Stated goal: Filter the listing below, copying each line that contains the string "screenshot". Match case exactly.

(Target pointing data)
● ● ● ● ●
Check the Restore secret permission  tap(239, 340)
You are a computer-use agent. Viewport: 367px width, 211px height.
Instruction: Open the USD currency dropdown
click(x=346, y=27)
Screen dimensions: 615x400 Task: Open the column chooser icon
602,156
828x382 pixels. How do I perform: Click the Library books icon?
● ● ● ● ●
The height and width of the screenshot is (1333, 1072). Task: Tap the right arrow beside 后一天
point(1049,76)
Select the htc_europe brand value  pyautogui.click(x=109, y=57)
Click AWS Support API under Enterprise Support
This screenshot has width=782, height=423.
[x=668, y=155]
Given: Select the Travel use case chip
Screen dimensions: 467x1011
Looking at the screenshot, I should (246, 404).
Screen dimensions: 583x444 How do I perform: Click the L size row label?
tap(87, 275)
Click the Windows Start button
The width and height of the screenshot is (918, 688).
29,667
● ● ● ● ●
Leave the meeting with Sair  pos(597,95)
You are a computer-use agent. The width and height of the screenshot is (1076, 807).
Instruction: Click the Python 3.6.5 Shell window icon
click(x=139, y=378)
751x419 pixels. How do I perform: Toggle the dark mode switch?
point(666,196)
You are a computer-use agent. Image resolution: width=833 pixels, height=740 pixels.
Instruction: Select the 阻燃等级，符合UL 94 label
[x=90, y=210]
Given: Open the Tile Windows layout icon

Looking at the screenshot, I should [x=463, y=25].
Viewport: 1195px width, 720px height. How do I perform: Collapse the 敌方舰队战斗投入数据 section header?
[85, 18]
● ● ● ● ●
Right answer:
The height and width of the screenshot is (1333, 1072). Task: Tap the right arrow beside 后一天
This screenshot has width=782, height=423.
Looking at the screenshot, I should (246, 404).
The width and height of the screenshot is (918, 688).
You are a computer-use agent. The width and height of the screenshot is (1076, 807).
Looking at the screenshot, I should [x=463, y=25].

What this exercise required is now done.